Each morning I write about whatever happens to come to mind. Most often I write out of my own experience and understanding. Sometimes I rant and rave over something that rattles my mind or “irks my soul.” Sometimes I seek out other informative and hopefully authoritative sources to support what I am trying to say. I have learned that my experience and my understanding on any given subject is limited. If I know anything at all it is because I have been carried on the shoulders of the giants who have pondered, along with me, the imponderables.
This morning, after reading (as I attempt to do each morning) a portion of the Bible, I found myself thinking about this book (actually 66 books) and how it has shaped my life and faith and the history of the world for thousands of years. Since early childhood, when I first heard the story of Zaccheus climbing up a sycamore tree to get a view of Jesus passing by, the Bible has fascinated me. I became an ardent student of the book at about the age of fourteen and that study has continued for nearly sixty years. At the age of 17, I read Robert McAfee Brown’s book, The Bible Speaks to You. (This book is still available through Amazon and I highly recommend it to all). It helped me deal with the Bible with intellectual integrity as well as with reverence.

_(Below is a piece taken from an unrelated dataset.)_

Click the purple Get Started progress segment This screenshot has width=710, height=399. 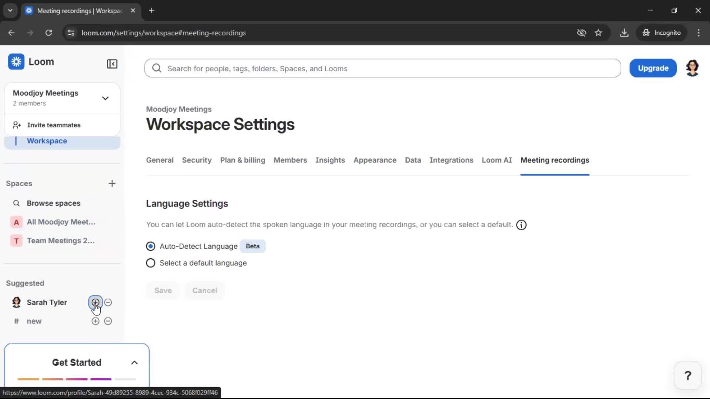[100, 379]
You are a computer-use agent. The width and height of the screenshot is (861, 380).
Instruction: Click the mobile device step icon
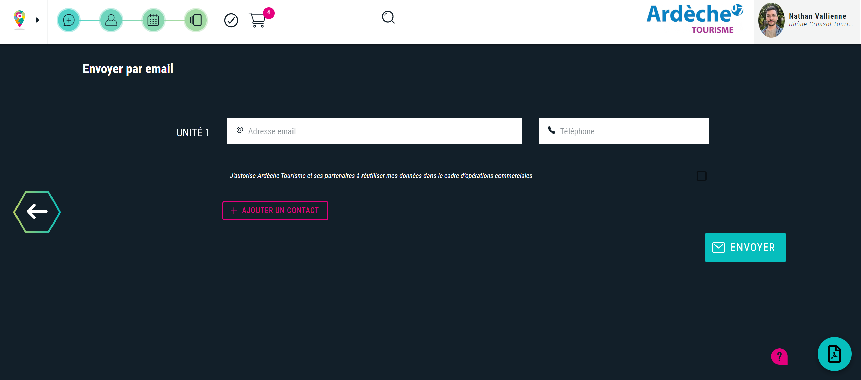(x=196, y=20)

The Bible has been used in many foolish ways. Some interpret it literally, others see it as a book of magic, still others as the actual “Word” of God. These views have become a stumbling block for many and rightly so. Such views are not intellectually sound and cannot stand up to close examination. The story is told of a fellow who thought the Bible was a book of magic and one day in distress, he opened it to find God’s message for him. He read, “And Judas went and hung himself.” Not satisfied with this “word from God” he randomly opened the book again and read the following, “Go, and do thou likewise.” The literal view cannot be rationally defended. There are two stories of Creation in the book of Genesis. Does God not remember correctly? There are still some in the modern world who believe the Bible demeans women, suggesting “If there is anything they (women) desire to know, let them ask their husbands at home. For it is shameful for a woman to speak in church” (I Cor. 14:35). But this is not the last word, for the Bible also says in Galatians 3:28, a letter written some years after the Letter to the Church in Corinth, “There is neither Jew nor Greek…slave nor free…neither male nor female..for you are all one….” And there is much more that can be said….
The Bible is not a stumbling block if viewed properly. The stumbling blocks have been erected by those who misuse the Bible and abuse it!